You can use multiple-target assignments (A = B = C = 0), sequence assignment (A, B, C = 0, 0, 0), or multiple assignment statements on three separate lines (A = 0, B = 0, and C = 0). With the latter technique, as introduced in Chapter 10, you can also string the three separate statements together on the same line by separating them with semicolons (A = 0; B = 0; C = 0).
If you assign them this way:
A = B = C = []
all three names reference the same object, so changing it in place from one (e.g., A.append(99)) will affect the others. This is true only for in-place changes to mutable objects like lists and dictionaries; for immutable objects such as numbers and strings, this issue is irrelevant.

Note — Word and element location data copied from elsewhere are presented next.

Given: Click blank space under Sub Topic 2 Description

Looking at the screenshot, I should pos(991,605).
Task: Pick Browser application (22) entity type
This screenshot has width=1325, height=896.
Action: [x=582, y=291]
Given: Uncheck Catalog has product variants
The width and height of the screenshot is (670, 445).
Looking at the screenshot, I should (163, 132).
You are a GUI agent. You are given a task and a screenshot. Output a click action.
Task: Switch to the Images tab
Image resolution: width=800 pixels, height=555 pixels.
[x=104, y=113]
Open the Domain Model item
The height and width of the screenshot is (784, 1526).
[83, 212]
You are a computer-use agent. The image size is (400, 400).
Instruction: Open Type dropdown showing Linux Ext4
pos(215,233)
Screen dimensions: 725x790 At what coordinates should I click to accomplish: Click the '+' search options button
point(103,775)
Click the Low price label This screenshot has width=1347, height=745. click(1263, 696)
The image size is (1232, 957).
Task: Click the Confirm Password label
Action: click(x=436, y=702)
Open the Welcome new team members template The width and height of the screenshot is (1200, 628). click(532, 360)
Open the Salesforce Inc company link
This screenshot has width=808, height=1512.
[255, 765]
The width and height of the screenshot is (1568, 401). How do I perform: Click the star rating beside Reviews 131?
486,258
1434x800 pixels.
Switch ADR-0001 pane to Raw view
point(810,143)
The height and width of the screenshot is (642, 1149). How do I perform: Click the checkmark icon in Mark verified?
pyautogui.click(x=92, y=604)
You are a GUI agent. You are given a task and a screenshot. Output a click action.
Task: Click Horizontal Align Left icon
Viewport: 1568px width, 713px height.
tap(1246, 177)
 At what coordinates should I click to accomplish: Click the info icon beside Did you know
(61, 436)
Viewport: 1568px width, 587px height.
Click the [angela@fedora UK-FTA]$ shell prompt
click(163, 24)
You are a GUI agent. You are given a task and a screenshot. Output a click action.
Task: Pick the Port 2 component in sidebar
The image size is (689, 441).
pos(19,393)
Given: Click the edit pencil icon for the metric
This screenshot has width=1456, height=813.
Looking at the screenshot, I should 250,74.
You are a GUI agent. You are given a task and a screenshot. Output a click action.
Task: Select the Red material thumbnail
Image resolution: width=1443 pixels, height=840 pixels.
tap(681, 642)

The list sort method is like append in that it makes an in-place change to the subject list—it returns None, not the list it changes. The assignment back to L sets Lto None, not to the sorted list. As discussed both earlier and later in this book (e.g., Chapter 8), a newer built-in function, sorted, sorts any sequence and returns a new list with the sorting result; because this is not an in-place change, its result can be meaningfully assigned to a name.
To print to a file for a single print operation, you can use 3.X’s print(X, file=F) call form, use 2.X’s extended print >> file, X statement form, or assignsys.stdout to a manually opened file before the print and restore the original after. You can also redirect all of a program’s printed text to a file with special syntax in the system shell, but this is outside Python’s scope.